◆ Saved data entries:
····················

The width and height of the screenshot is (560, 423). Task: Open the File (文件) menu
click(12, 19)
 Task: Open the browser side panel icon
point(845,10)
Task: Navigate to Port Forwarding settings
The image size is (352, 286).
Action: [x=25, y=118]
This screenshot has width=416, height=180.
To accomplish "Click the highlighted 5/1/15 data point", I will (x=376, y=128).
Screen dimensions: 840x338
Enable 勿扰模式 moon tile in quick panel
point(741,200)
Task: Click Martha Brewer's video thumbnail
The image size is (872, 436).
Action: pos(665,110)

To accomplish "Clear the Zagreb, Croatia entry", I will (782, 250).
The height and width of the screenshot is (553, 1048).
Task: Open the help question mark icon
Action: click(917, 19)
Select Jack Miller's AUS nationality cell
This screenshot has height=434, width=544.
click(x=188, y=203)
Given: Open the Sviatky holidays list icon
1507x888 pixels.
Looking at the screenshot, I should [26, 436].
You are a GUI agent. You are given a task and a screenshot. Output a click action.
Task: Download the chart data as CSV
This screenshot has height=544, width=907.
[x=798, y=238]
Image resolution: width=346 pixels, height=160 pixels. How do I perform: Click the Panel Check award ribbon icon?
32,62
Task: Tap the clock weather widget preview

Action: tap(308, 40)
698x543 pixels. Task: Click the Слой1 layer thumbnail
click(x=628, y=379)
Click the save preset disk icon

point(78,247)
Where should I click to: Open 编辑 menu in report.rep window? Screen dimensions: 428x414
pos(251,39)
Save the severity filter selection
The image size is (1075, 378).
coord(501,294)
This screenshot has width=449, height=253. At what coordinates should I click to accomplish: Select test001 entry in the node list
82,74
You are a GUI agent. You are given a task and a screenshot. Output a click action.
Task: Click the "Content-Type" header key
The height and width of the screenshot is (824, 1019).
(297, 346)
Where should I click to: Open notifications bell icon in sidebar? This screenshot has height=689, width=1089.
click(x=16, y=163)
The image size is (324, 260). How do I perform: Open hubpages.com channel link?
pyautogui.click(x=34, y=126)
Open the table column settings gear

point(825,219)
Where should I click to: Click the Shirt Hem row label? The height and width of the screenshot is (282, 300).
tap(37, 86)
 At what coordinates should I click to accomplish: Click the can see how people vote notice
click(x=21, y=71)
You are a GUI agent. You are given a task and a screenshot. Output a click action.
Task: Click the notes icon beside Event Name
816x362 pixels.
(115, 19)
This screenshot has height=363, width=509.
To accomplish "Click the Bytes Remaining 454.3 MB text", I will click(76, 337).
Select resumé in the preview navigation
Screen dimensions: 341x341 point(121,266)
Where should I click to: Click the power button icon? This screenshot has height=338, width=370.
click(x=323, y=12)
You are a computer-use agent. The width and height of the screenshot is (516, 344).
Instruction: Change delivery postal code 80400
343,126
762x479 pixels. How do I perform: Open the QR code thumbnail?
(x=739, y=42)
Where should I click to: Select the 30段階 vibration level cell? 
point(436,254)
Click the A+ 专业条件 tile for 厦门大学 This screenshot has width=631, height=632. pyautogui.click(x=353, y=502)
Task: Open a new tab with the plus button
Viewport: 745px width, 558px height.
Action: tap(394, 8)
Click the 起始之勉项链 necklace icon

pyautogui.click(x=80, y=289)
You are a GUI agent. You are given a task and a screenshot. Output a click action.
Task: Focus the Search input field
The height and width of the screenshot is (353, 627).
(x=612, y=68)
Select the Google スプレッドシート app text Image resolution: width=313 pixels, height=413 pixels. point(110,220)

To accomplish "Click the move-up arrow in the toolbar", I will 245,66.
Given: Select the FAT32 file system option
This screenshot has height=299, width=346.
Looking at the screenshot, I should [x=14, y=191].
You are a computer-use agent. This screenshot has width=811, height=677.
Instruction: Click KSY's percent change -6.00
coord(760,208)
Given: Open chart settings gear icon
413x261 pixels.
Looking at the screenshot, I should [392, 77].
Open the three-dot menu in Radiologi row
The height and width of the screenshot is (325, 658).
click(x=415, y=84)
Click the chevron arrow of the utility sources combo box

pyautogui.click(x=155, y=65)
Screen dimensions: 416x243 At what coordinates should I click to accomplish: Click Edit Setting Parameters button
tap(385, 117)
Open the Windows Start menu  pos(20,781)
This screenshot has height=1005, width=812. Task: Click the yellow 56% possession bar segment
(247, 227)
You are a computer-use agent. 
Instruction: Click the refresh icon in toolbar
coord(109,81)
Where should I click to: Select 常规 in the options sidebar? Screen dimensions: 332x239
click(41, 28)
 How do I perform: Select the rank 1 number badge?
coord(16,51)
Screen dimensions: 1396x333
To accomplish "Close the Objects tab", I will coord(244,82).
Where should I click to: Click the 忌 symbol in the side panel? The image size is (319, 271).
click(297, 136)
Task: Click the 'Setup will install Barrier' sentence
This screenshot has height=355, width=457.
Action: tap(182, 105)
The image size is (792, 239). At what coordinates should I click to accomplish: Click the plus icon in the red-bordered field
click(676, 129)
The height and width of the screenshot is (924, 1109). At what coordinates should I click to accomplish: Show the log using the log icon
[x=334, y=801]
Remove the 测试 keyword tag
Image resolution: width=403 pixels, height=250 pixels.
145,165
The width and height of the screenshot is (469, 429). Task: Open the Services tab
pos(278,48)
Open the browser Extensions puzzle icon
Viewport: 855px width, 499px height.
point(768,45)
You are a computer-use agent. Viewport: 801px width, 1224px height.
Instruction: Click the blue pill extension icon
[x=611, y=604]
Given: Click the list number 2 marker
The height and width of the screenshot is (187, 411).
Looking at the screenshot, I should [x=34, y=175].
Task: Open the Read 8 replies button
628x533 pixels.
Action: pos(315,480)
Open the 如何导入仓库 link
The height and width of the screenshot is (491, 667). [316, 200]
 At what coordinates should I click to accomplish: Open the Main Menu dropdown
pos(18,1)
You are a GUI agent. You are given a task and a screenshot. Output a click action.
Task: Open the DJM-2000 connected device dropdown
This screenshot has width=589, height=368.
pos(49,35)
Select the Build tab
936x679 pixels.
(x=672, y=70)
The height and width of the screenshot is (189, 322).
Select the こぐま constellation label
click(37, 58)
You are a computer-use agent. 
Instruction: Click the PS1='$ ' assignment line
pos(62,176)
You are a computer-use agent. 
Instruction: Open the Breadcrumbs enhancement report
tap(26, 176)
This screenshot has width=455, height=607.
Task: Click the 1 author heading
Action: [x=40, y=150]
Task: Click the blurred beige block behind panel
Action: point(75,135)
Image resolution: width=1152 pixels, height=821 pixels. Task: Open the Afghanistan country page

····················

◆ Exercise objective:
Reproduce every record, matching each line exactly.

◆ Output of the exercise:
The width and height of the screenshot is (560, 423). Task: Open the File (文件) menu
click(12, 19)
 Task: Open the browser side panel icon
point(845,10)
Task: Navigate to Port Forwarding settings
The image size is (352, 286).
Action: [x=25, y=118]
This screenshot has width=416, height=180.
To accomplish "Click the highlighted 5/1/15 data point", I will (x=376, y=128).
Screen dimensions: 840x338
Enable 勿扰模式 moon tile in quick panel
point(741,200)
Task: Click Martha Brewer's video thumbnail
The image size is (872, 436).
Action: pos(665,110)

To accomplish "Clear the Zagreb, Croatia entry", I will (782, 250).
The height and width of the screenshot is (553, 1048).
Task: Open the help question mark icon
Action: click(917, 19)
Select Jack Miller's AUS nationality cell
This screenshot has height=434, width=544.
click(x=188, y=203)
Given: Open the Sviatky holidays list icon
1507x888 pixels.
Looking at the screenshot, I should [26, 436].
You are a GUI agent. You are given a task and a screenshot. Output a click action.
Task: Download the chart data as CSV
This screenshot has height=544, width=907.
[x=798, y=238]
Image resolution: width=346 pixels, height=160 pixels. How do I perform: Click the Panel Check award ribbon icon?
32,62
Task: Tap the clock weather widget preview

Action: tap(308, 40)
698x543 pixels. Task: Click the Слой1 layer thumbnail
click(x=628, y=379)
Click the save preset disk icon

point(78,247)
Where should I click to: Open 编辑 menu in report.rep window? Screen dimensions: 428x414
pos(251,39)
Save the severity filter selection
The image size is (1075, 378).
coord(501,294)
This screenshot has width=449, height=253. At what coordinates should I click to accomplish: Select test001 entry in the node list
82,74
You are a GUI agent. You are given a task and a screenshot. Output a click action.
Task: Click the "Content-Type" header key
The height and width of the screenshot is (824, 1019).
(297, 346)
Where should I click to: Open notifications bell icon in sidebar? This screenshot has height=689, width=1089.
click(x=16, y=163)
The image size is (324, 260). How do I perform: Open hubpages.com channel link?
pyautogui.click(x=34, y=126)
Open the table column settings gear

point(825,219)
Where should I click to: Click the Shirt Hem row label? The height and width of the screenshot is (282, 300).
tap(37, 86)
 At what coordinates should I click to accomplish: Click the can see how people vote notice
click(x=21, y=71)
You are a GUI agent. You are given a task and a screenshot. Output a click action.
Task: Click the notes icon beside Event Name
816x362 pixels.
(115, 19)
This screenshot has height=363, width=509.
To accomplish "Click the Bytes Remaining 454.3 MB text", I will click(76, 337).
Select resumé in the preview navigation
Screen dimensions: 341x341 point(121,266)
Where should I click to: Click the power button icon? This screenshot has height=338, width=370.
click(x=323, y=12)
You are a computer-use agent. The width and height of the screenshot is (516, 344).
Instruction: Change delivery postal code 80400
343,126
762x479 pixels. How do I perform: Open the QR code thumbnail?
(x=739, y=42)
Where should I click to: Select the 30段階 vibration level cell? 
point(436,254)
Click the A+ 专业条件 tile for 厦门大学 This screenshot has width=631, height=632. pyautogui.click(x=353, y=502)
Task: Open a new tab with the plus button
Viewport: 745px width, 558px height.
Action: tap(394, 8)
Click the 起始之勉项链 necklace icon

pyautogui.click(x=80, y=289)
You are a GUI agent. You are given a task and a screenshot. Output a click action.
Task: Focus the Search input field
The height and width of the screenshot is (353, 627).
(x=612, y=68)
Select the Google スプレッドシート app text Image resolution: width=313 pixels, height=413 pixels. point(110,220)

To accomplish "Click the move-up arrow in the toolbar", I will 245,66.
Given: Select the FAT32 file system option
This screenshot has height=299, width=346.
Looking at the screenshot, I should [x=14, y=191].
You are a computer-use agent. This screenshot has width=811, height=677.
Instruction: Click KSY's percent change -6.00
coord(760,208)
Given: Open chart settings gear icon
413x261 pixels.
Looking at the screenshot, I should [392, 77].
Open the three-dot menu in Radiologi row
The height and width of the screenshot is (325, 658).
click(x=415, y=84)
Click the chevron arrow of the utility sources combo box

pyautogui.click(x=155, y=65)
Screen dimensions: 416x243 At what coordinates should I click to accomplish: Click Edit Setting Parameters button
tap(385, 117)
Open the Windows Start menu  pos(20,781)
This screenshot has height=1005, width=812. Task: Click the yellow 56% possession bar segment
(247, 227)
You are a computer-use agent. 
Instruction: Click the refresh icon in toolbar
coord(109,81)
Where should I click to: Select 常规 in the options sidebar? Screen dimensions: 332x239
click(41, 28)
 How do I perform: Select the rank 1 number badge?
coord(16,51)
Screen dimensions: 1396x333
To accomplish "Close the Objects tab", I will coord(244,82).
Where should I click to: Click the 忌 symbol in the side panel? The image size is (319, 271).
click(297, 136)
Task: Click the 'Setup will install Barrier' sentence
This screenshot has height=355, width=457.
Action: tap(182, 105)
The image size is (792, 239). At what coordinates should I click to accomplish: Click the plus icon in the red-bordered field
click(676, 129)
The height and width of the screenshot is (924, 1109). At what coordinates should I click to accomplish: Show the log using the log icon
[x=334, y=801]
Remove the 测试 keyword tag
Image resolution: width=403 pixels, height=250 pixels.
145,165
The width and height of the screenshot is (469, 429). Task: Open the Services tab
pos(278,48)
Open the browser Extensions puzzle icon
Viewport: 855px width, 499px height.
point(768,45)
You are a computer-use agent. Viewport: 801px width, 1224px height.
Instruction: Click the blue pill extension icon
[x=611, y=604]
Given: Click the list number 2 marker
The height and width of the screenshot is (187, 411).
Looking at the screenshot, I should [x=34, y=175].
Task: Open the Read 8 replies button
628x533 pixels.
Action: pos(315,480)
Open the 如何导入仓库 link
The height and width of the screenshot is (491, 667). [316, 200]
 At what coordinates should I click to accomplish: Open the Main Menu dropdown
pos(18,1)
You are a GUI agent. You are given a task and a screenshot. Output a click action.
Task: Open the DJM-2000 connected device dropdown
This screenshot has width=589, height=368.
pos(49,35)
Select the Build tab
936x679 pixels.
(x=672, y=70)
The height and width of the screenshot is (189, 322).
Select the こぐま constellation label
click(37, 58)
You are a computer-use agent. 
Instruction: Click the PS1='$ ' assignment line
pos(62,176)
You are a computer-use agent. 
Instruction: Open the Breadcrumbs enhancement report
tap(26, 176)
This screenshot has width=455, height=607.
Task: Click the 1 author heading
Action: [x=40, y=150]
Task: Click the blurred beige block behind panel
Action: point(75,135)
Image resolution: width=1152 pixels, height=821 pixels. Task: Open the Afghanistan country page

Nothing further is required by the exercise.